I have 'Alpha' which is a random variable from 0-180. Alpha has a uniform pdf equal to 1/180.
Now, 'Phi' is a function of 'Alpha' and the relation is given by,
Phi = (-0.000001274370471*Alpha^4) + (0.000393888213304*Alpha^3) - (0.037767210716686*Alpha^2) + (1.66089231837634*Alpha) - 5.83257204679921
I am trying to find the PDF of 'Alpha' but having a hard time in doing that..

Any help will be greatly appreciated!

Thanks.

 

[Bacle]

Do you mean the PDF of Phi? I understood you to have said alpha was uniform.

 

[Sameer_1987]

Oh yes, I meant PDF of Phi...sorry for that typing mistake..I am trying to find the PDF of Phi.

 

[chiro]

Hello everyone!
I am stuck in my research with a probability density function problem..
I have 'Alpha' which is a random variable from 0-180. Alpha has a uniform pdf equal to 1/180.
Now, 'Phi' is a function of 'Alpha' and the relation is given by,
Phi = (-0.000001274370471*Alpha^4) + (0.000393888213304*Alpha^3) - (0.037767210716686*Alpha^2) + (1.66089231837634*Alpha) - 5.83257204679921
I am trying to find the PDF of 'Alpha' but having a hard time in doing that..

Any help will be greatly appreciated!

Thanks.

Hey Sameer_1987 and welcome to the forums.

Before attempting to find an analytic or even piece-wise analytic representation of your PDF, you should try using simulation to get an idea of what the PDF looks like.

In terms of getting an analytic version of the PDF, your best bet is to use two tools: the first is the transformation theorem that allows you to get the PDF of a transformed variable, and the second tool is the convolution theorem.

The convolution theorem will be used if you have say two random variables X and Y, then the PDF of P(X + Y < s) is given by taking the convolution of PDF(X) with PDF(Y).

What you are probably better off doing is to break up your transformation into parts, like changing Phi = (-0.000001274370471*Alpha^4) + (0.000393888213304*Alpha^3) - (0.037767210716686*Alpha^2) + (1.66089231837634*Alpha) - 5.83257204679921 into
Phi = A + B + C + D + E and using the convolution theorem to get the CDF of the sum of all the variables and hence the PDF using differentiation.

But before doing anything analytic, do a decent simulation and get a visual idea of what the distribution should look like. I would try 10,000 or 50,000 samples at the minimum which should give at least a rough idea of the distribution. You can do this quite easily in R using the command runif (type "runif" in R to get help for supplying arguments).

 

[Sameer_1987]

Hey Sameer_1987 and welcome to the forums.

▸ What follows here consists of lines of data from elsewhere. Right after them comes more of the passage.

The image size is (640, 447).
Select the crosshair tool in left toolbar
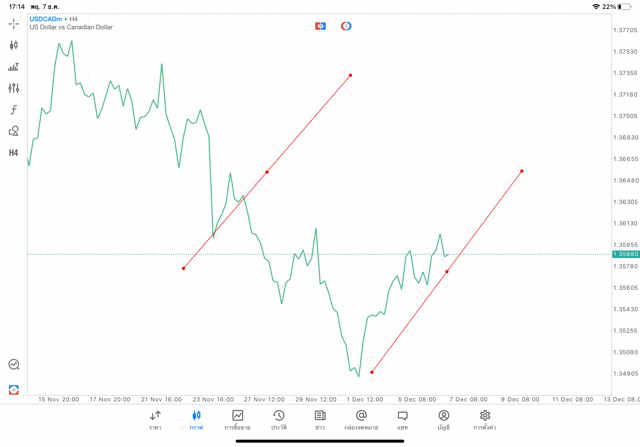pyautogui.click(x=14, y=23)
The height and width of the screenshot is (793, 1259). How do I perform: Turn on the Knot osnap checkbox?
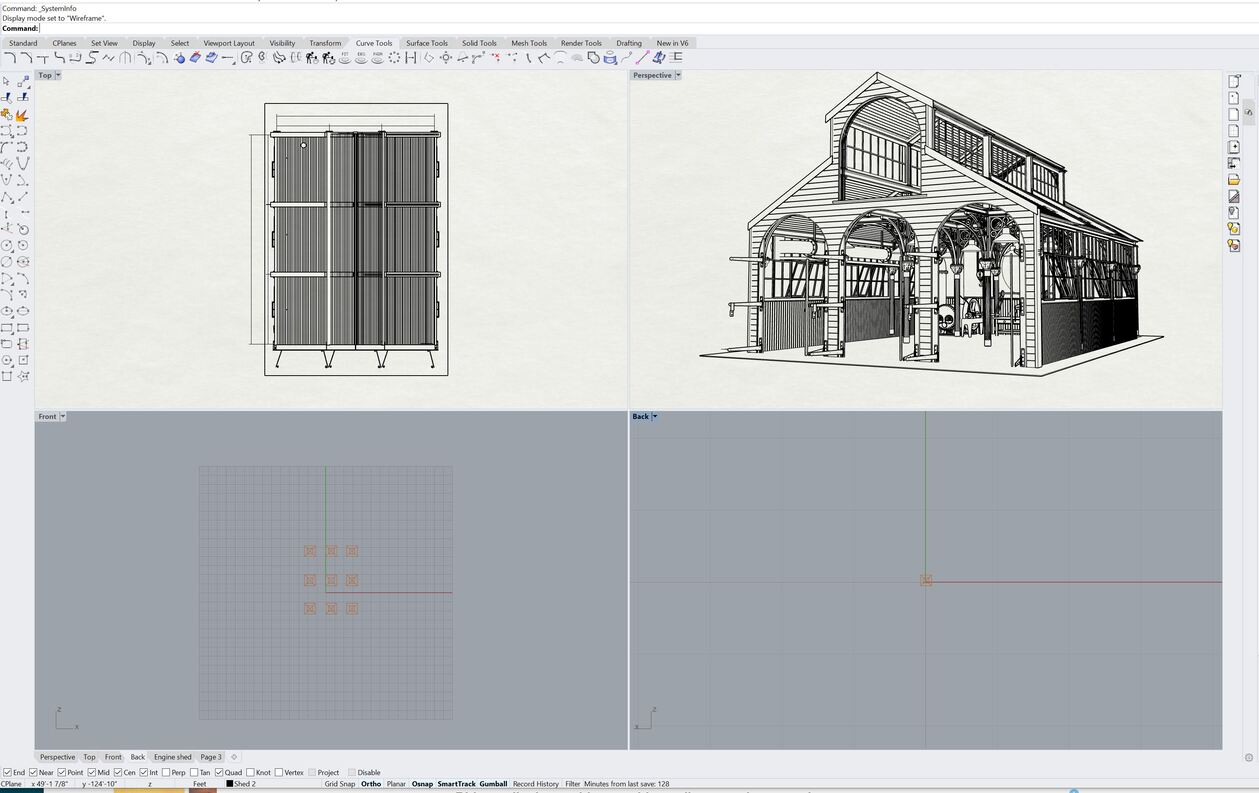coord(250,772)
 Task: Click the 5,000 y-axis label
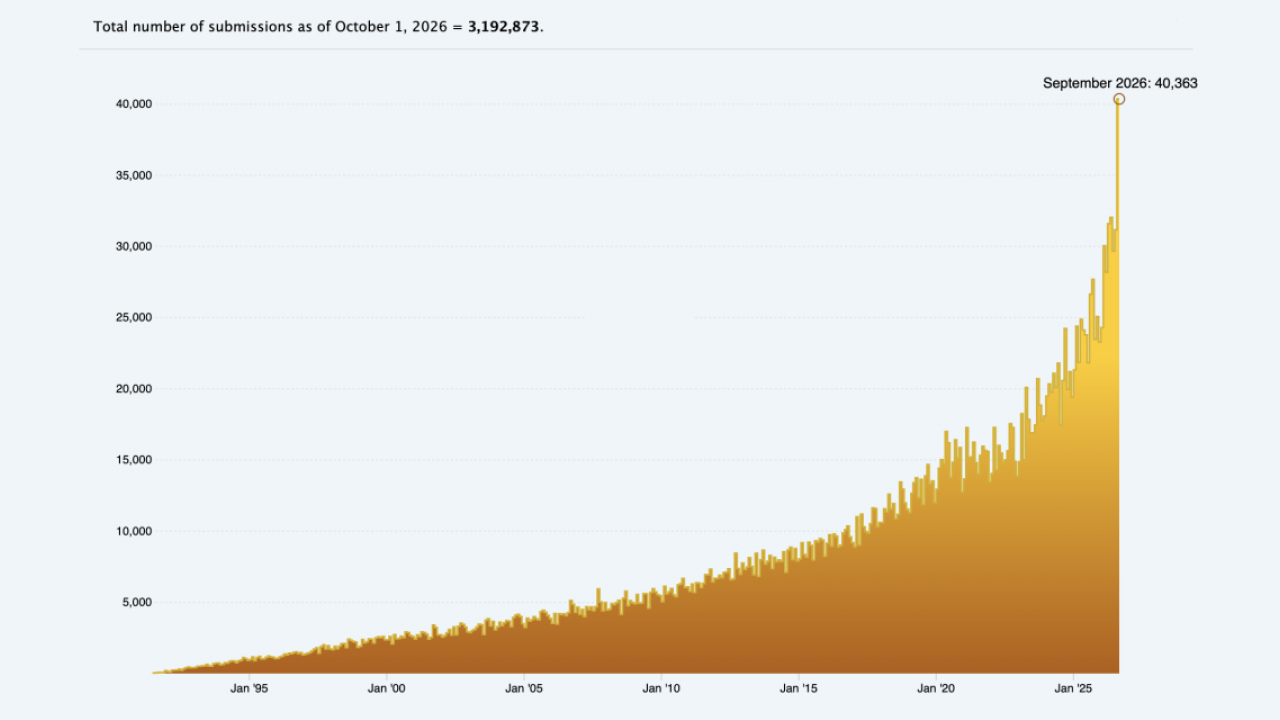(x=134, y=602)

Before attempting to find an analytic or even piece-wise analytic representation of your PDF, you should try using simulation to get an idea of what the PDF looks like.

In terms of getting an analytic version of the PDF, your best bet is to use two tools: the first is the transformation theorem that allows you to get the PDF of a transformed variable, and the second tool is the convolution theorem.

The convolution theorem will be used if you have say two random variables X and Y, then the PDF of P(X + Y < s) is given by taking the convolution of PDF(X) with PDF(Y).

What you are probably better off doing is to break up your transformation into parts, like changing Phi = (-0.000001274370471*Alpha^4) + (0.000393888213304*Alpha^3) - (0.037767210716686*Alpha^2) + (1.66089231837634*Alpha) - 5.83257204679921 into
Phi = A + B + C + D + E and using the convolution theorem to get the CDF of the sum of all the variables and hence the PDF using differentiation.

But before doing anything analytic, do a decent simulation and get a visual idea of what the distribution should look like. I would try 10,000 or 50,000 samples at the minimum which should give at least a rough idea of the distribution. You can do this quite easily in R using the command runif (type "runif" in R to get help for supplying arguments).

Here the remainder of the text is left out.